(Pixel coordinate grounding data)
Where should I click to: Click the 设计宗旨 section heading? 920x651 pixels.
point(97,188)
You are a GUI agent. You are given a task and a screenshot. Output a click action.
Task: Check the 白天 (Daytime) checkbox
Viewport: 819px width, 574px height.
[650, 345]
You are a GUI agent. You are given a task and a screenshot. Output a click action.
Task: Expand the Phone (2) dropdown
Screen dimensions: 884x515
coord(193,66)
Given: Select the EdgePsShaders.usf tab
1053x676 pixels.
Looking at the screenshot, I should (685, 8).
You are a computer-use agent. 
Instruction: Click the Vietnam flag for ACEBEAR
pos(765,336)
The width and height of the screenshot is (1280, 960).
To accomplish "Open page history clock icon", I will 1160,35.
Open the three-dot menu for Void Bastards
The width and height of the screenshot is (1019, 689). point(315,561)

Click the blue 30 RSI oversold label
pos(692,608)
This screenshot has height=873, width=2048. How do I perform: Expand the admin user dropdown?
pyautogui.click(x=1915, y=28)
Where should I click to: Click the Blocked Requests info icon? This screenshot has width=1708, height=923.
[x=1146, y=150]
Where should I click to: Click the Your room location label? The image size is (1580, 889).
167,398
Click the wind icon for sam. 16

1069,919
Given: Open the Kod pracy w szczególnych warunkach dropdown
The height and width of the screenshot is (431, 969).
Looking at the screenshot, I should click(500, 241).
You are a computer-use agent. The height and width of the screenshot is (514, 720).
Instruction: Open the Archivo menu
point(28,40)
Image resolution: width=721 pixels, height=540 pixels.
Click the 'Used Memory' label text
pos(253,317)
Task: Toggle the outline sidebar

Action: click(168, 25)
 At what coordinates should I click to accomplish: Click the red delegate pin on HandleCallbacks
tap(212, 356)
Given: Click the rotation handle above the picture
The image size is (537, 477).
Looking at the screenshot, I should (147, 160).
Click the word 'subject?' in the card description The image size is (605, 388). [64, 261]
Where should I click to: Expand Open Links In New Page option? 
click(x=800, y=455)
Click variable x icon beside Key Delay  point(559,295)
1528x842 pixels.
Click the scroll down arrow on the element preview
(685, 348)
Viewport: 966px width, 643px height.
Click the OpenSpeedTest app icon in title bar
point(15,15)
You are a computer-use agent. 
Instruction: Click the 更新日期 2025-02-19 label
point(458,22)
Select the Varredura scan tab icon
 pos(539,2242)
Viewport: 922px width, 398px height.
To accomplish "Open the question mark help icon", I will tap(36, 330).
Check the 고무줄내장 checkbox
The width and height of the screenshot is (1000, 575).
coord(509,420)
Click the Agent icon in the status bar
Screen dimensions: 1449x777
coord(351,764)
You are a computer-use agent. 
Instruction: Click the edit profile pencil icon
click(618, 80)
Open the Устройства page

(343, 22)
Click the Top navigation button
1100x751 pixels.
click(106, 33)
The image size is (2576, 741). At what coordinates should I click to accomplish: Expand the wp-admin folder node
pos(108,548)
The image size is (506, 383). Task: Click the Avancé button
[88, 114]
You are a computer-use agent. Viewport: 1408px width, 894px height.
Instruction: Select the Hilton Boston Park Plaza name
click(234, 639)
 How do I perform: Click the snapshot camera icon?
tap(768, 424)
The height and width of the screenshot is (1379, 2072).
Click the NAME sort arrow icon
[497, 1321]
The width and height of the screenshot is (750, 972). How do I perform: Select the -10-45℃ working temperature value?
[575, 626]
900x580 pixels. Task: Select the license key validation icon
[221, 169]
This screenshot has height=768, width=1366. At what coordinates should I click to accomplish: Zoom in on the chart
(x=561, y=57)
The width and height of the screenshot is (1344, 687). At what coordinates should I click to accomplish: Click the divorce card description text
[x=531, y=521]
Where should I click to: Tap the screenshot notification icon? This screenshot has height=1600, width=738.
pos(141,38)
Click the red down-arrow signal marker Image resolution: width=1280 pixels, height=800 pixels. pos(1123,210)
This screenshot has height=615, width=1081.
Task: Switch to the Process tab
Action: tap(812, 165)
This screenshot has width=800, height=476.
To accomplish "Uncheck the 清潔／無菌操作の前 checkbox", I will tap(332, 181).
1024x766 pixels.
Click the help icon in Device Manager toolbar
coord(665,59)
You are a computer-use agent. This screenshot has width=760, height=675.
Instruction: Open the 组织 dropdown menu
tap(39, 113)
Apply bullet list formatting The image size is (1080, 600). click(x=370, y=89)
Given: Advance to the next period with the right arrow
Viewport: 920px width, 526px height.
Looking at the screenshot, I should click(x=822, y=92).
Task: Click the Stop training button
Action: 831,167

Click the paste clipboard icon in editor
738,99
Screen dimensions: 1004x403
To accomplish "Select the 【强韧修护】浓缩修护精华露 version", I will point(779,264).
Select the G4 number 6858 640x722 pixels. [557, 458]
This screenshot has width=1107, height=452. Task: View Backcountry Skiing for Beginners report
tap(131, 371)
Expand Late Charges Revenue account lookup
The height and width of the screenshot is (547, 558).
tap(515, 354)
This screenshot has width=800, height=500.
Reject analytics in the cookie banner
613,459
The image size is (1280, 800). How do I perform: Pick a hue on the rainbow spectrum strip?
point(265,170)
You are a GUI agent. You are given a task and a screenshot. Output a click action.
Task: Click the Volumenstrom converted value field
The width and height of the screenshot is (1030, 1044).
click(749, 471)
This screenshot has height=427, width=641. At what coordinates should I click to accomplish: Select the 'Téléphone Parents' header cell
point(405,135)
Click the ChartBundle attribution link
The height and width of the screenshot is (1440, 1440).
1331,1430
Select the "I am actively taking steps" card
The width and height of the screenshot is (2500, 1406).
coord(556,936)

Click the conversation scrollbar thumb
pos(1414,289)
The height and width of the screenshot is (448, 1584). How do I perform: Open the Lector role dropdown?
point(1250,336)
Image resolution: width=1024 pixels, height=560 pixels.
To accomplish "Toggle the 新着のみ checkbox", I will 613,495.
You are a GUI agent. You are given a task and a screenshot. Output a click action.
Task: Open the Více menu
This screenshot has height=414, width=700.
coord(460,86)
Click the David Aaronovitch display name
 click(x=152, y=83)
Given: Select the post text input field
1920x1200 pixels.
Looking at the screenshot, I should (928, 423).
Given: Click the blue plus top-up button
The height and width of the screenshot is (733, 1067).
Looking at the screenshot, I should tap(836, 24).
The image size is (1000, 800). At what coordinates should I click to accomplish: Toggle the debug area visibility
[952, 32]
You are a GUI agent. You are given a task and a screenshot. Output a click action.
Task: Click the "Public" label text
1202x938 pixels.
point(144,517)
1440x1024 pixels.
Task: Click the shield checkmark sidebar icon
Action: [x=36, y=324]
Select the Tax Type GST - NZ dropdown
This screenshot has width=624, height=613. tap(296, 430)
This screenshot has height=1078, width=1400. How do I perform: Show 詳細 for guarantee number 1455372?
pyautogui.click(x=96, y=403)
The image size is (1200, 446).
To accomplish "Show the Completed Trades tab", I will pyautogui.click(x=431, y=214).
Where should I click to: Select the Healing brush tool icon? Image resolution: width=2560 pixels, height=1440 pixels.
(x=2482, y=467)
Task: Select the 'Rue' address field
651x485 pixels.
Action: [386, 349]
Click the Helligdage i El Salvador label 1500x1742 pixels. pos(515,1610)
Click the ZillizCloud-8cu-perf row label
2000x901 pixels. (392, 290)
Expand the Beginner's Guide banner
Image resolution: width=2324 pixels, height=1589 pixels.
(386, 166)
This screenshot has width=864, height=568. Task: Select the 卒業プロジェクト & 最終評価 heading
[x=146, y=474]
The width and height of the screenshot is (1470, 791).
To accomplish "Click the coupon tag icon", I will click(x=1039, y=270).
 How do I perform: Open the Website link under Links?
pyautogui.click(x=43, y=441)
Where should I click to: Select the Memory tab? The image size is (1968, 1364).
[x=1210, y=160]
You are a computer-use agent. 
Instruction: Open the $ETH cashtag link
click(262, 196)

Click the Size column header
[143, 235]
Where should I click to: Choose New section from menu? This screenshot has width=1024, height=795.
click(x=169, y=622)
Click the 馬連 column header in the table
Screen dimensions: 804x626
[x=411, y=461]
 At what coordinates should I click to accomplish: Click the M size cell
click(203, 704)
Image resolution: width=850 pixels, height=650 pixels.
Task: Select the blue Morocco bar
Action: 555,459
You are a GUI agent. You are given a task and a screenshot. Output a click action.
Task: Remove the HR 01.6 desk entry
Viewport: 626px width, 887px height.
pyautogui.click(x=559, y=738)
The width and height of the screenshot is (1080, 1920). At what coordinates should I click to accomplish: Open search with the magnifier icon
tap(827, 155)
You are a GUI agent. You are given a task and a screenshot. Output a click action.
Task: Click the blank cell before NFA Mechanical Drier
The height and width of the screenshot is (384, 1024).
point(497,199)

__Work task__
Copy the lines above exactly. Start with the line containing "Click the 'Used Memory' label text", end with the line containing "Given: Click the rotation", and include both.

__Written solution__
Click the 'Used Memory' label text
pos(253,317)
Task: Toggle the outline sidebar

Action: click(168, 25)
 At what coordinates should I click to accomplish: Click the red delegate pin on HandleCallbacks
tap(212, 356)
Given: Click the rotation handle above the picture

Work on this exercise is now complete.